## Activity 1
In the installer bug report below, which RHEL5.2-Server tree installs fine on the machine?
## Activity 2
Pick up the installer bug report after its final line and keep it going.

## Passage shown
Description of problem: It is not possible to install hp-bl460c-01.rhts.boston.redhat.com with RHEL5.2-Server-20080320.0 tree in RHTS, although it is fine with RHEL5.2-Server-20080313.1. Running anaconda, the Red Hat Enterprise Linux Server system installer - please wait... Probing for video card: ATI Technologies Inc ES1000 CPU 3: Machine Check Exception: 0000000000000005 CPU 2: Machine Check Exception: 0000000000000004 Uhhuh. NMI received for unknown reason b1 on CPU 0. You probably have a hardware problem with your RAM chips Bank 4: b200000000060151 Dazed and confused, but trying to continue Bank 5: b20000300c000e0f Kernel panic - not syncing: CPU context corrupt How reproducible: Always
Created attachment 298819 [details] sosreport
Jeff Burke cannot reproduce this issue. NOTABUG. P.

Stored records
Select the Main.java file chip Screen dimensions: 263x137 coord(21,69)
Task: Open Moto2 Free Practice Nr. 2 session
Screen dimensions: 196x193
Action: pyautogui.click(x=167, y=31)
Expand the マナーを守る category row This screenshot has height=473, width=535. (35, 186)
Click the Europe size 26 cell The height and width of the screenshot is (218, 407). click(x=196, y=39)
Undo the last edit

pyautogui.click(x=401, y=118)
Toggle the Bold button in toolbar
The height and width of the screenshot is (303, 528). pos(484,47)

==

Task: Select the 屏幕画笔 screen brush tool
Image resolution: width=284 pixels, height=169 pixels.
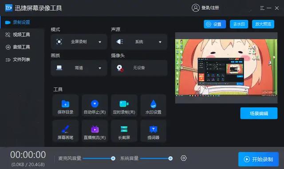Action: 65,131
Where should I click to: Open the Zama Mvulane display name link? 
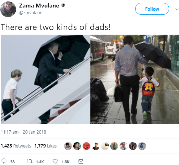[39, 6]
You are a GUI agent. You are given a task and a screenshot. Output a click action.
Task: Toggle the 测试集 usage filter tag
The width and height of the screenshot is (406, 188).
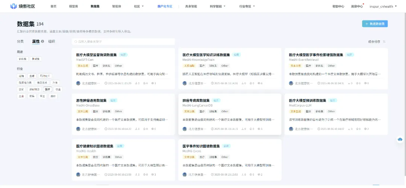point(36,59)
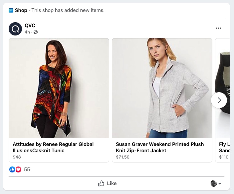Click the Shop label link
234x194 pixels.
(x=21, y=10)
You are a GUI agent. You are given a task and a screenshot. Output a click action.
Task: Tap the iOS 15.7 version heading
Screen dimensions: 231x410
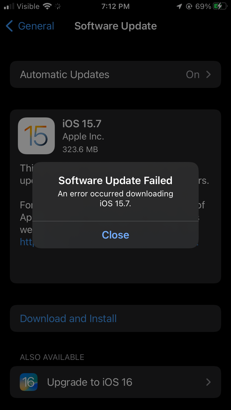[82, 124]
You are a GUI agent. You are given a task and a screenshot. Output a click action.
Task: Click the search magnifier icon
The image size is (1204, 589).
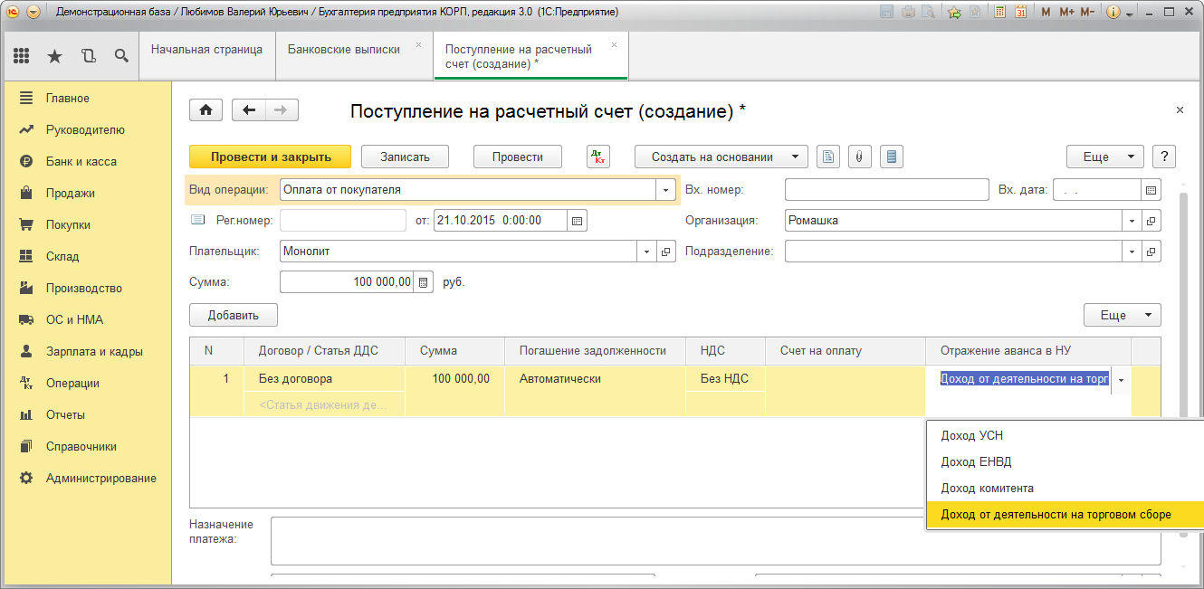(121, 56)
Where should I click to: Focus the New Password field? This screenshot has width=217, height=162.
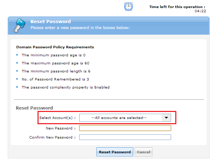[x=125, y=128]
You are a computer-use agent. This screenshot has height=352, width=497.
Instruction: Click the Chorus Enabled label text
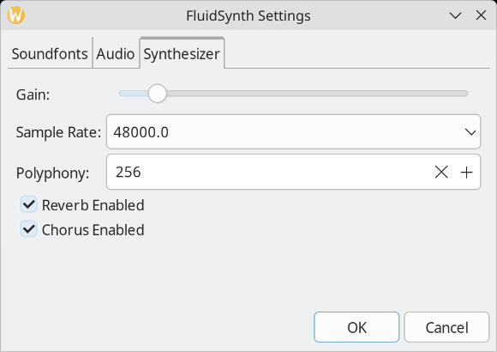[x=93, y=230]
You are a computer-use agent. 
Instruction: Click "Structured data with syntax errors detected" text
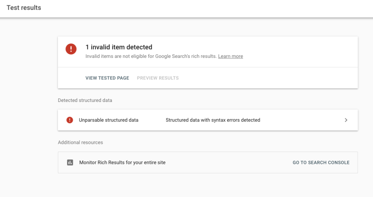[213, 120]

...

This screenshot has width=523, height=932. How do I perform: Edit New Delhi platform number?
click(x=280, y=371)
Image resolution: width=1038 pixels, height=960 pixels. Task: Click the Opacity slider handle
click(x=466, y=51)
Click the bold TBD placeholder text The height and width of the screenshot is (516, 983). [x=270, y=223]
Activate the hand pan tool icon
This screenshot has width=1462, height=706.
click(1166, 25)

## Answer section 1
RHEL5.2-Server-20080313.1

## Answer section 2
Well NOTABUG is not true. This is a bug. Just not in the software but probably the hardware. In fact it is probably transient which is why people can't reproduce it. I mean corrupted memory bits only happen once in a blue moon, so unless you test this a billion times a row you may never reproduce this problem. The odd thing about this problem is that EDAC should have diagnosed and possibly fixed this issue (that's the whole reason for its existence is to catch/handle the memory problems). Perhaps that is where the software bug is. I'll talk to Aris about this. But unfortunately I don't expect much to come out of it. Cai, please continue to file these types of reports because problems like this are trappable by the kernel and should be recoverable too, I think. Cheers, Don
Really this should have been closed as INSUFFICIENT_DATA -- I was being lazy ;) P.
Please try re-seating the memory DIMMs. This system was working fine when I installed it and for at least a few days afterwards. I don't think the different kernel versions matter as much as what may be an intermittent contact on the DIMMs or even a flakey DIMM.